What to do: Look below for the line with "Viewport: 888px width, 1024px"; begin the copy there and stop after the line with "You are a GUI", keeping the text exact and the pictures out.

Data excerpts:

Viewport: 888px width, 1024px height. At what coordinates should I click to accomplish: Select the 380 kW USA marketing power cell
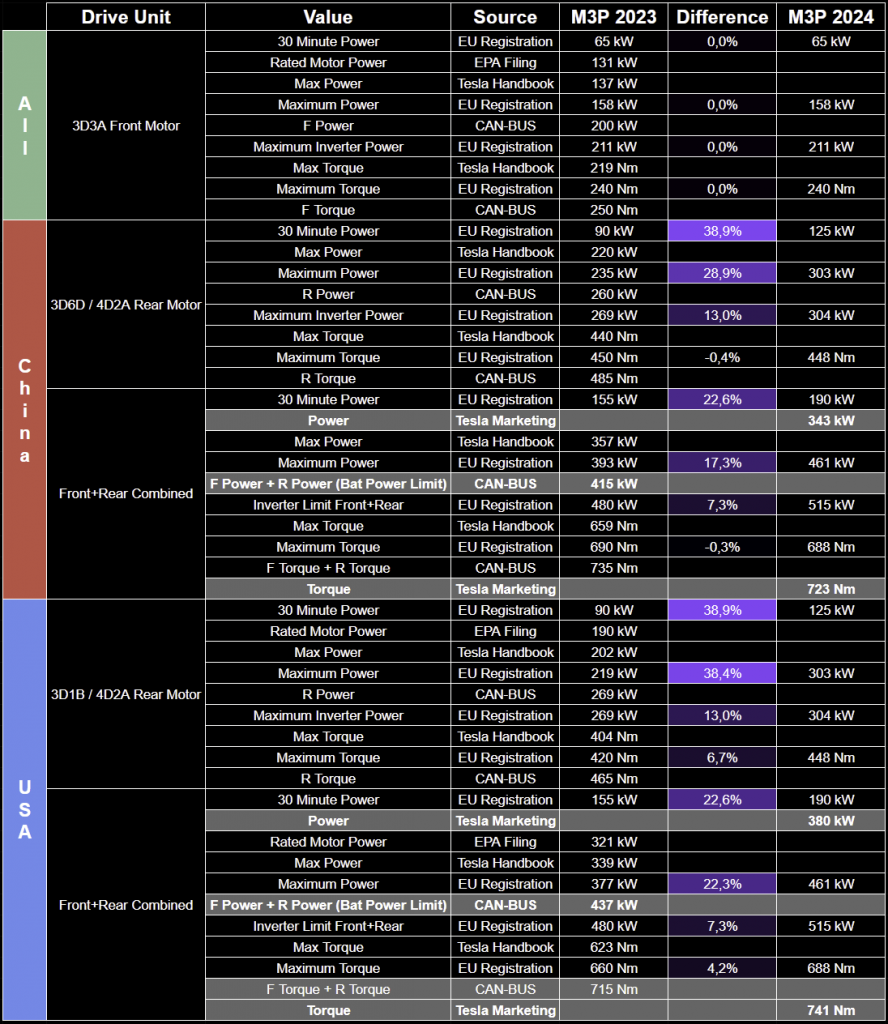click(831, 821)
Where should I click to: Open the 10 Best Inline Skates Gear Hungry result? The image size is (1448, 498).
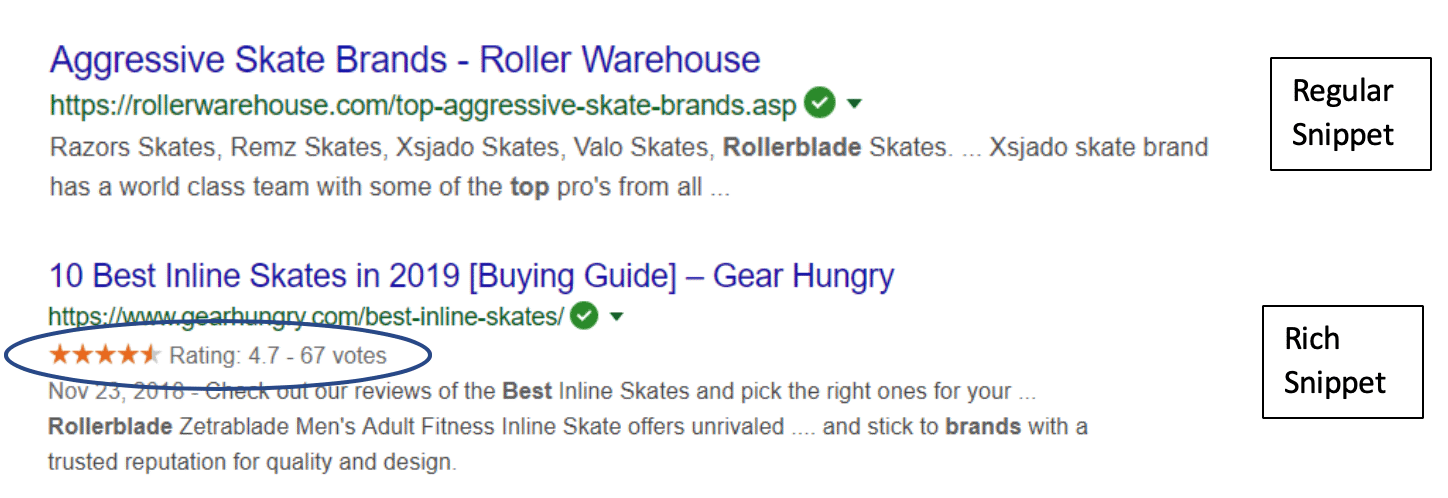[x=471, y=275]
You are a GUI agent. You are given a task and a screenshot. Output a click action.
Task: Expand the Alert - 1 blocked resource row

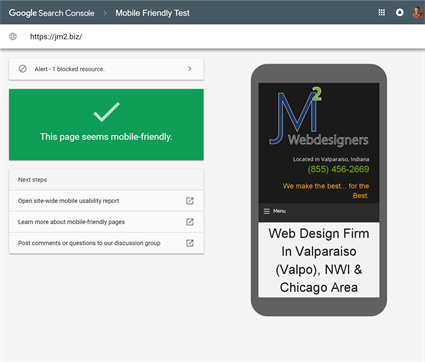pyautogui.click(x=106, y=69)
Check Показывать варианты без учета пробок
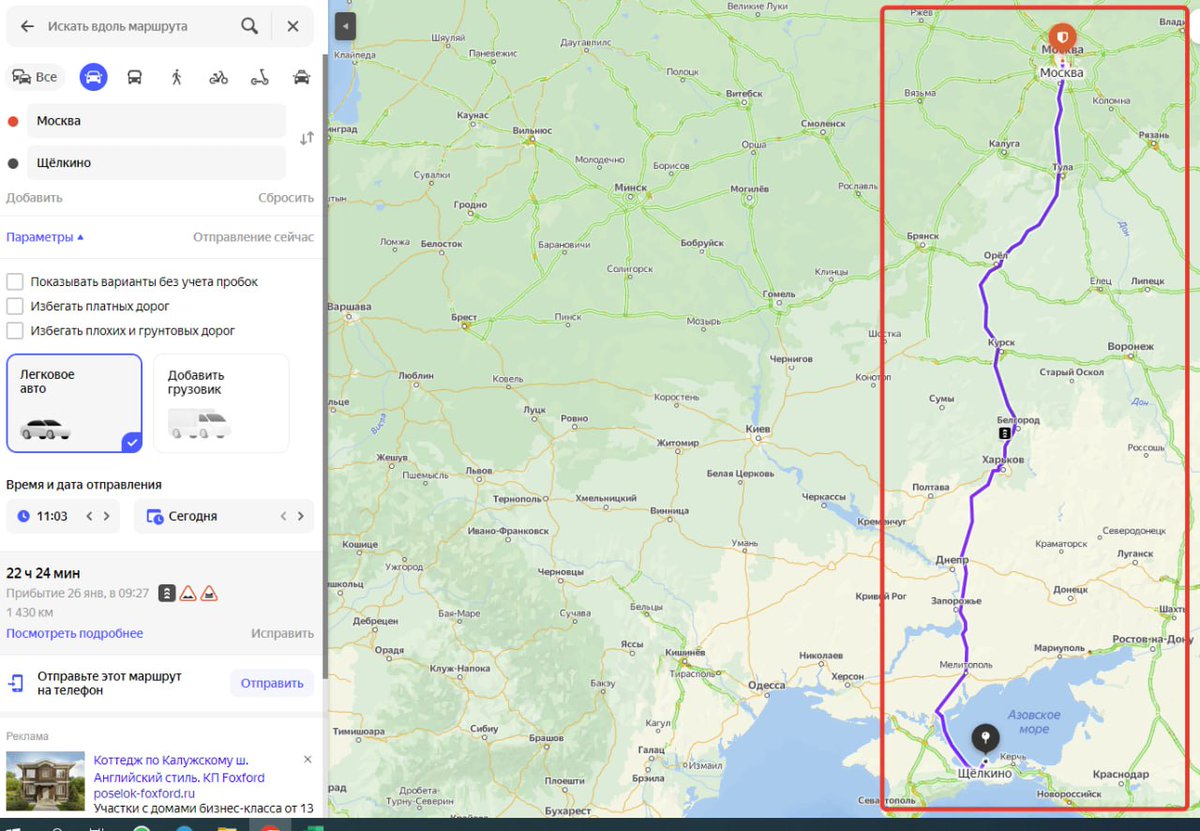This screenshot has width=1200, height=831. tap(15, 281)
--
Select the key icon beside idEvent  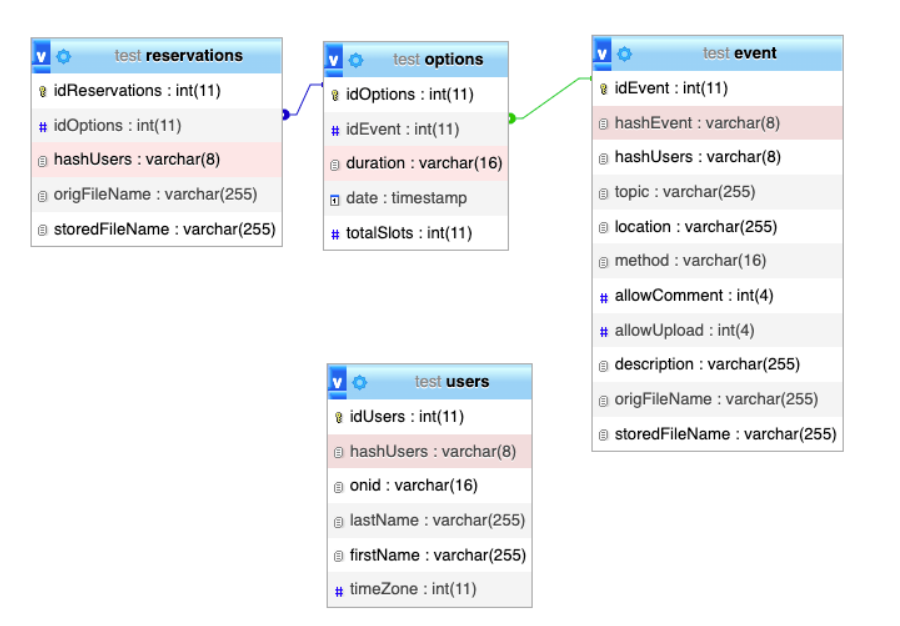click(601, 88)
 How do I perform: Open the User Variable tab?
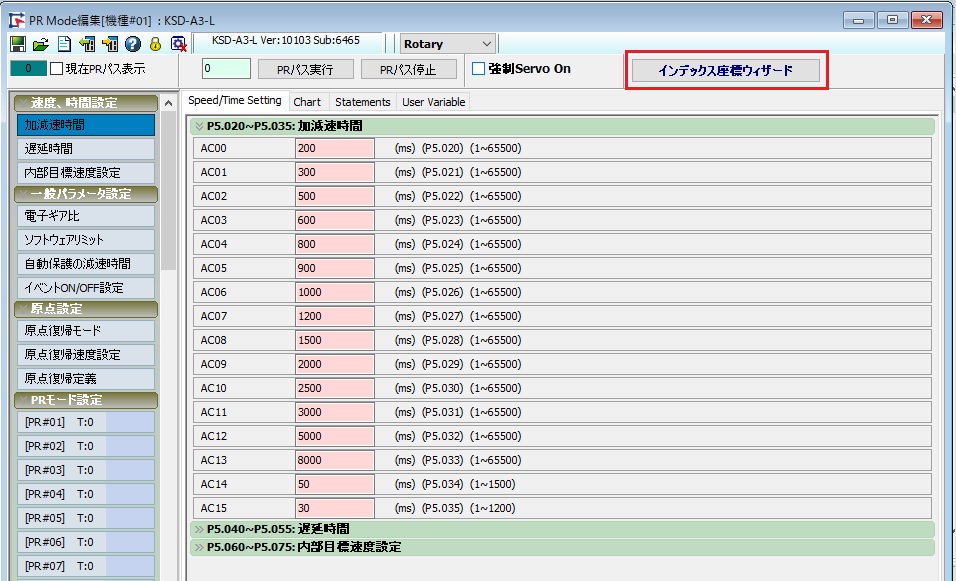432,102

Solution to this task:
Viewport: 888px width, 1024px height. At what coordinates should I click to accomplish: Select the 380 kW USA marketing power cell
click(831, 821)
Where should I click to: Open the 10 Best Inline Skates Gear Hungry result? The image size is (1448, 498).
[x=471, y=275]
You are a GUI agent. You are given a task and a screenshot. Output a click action.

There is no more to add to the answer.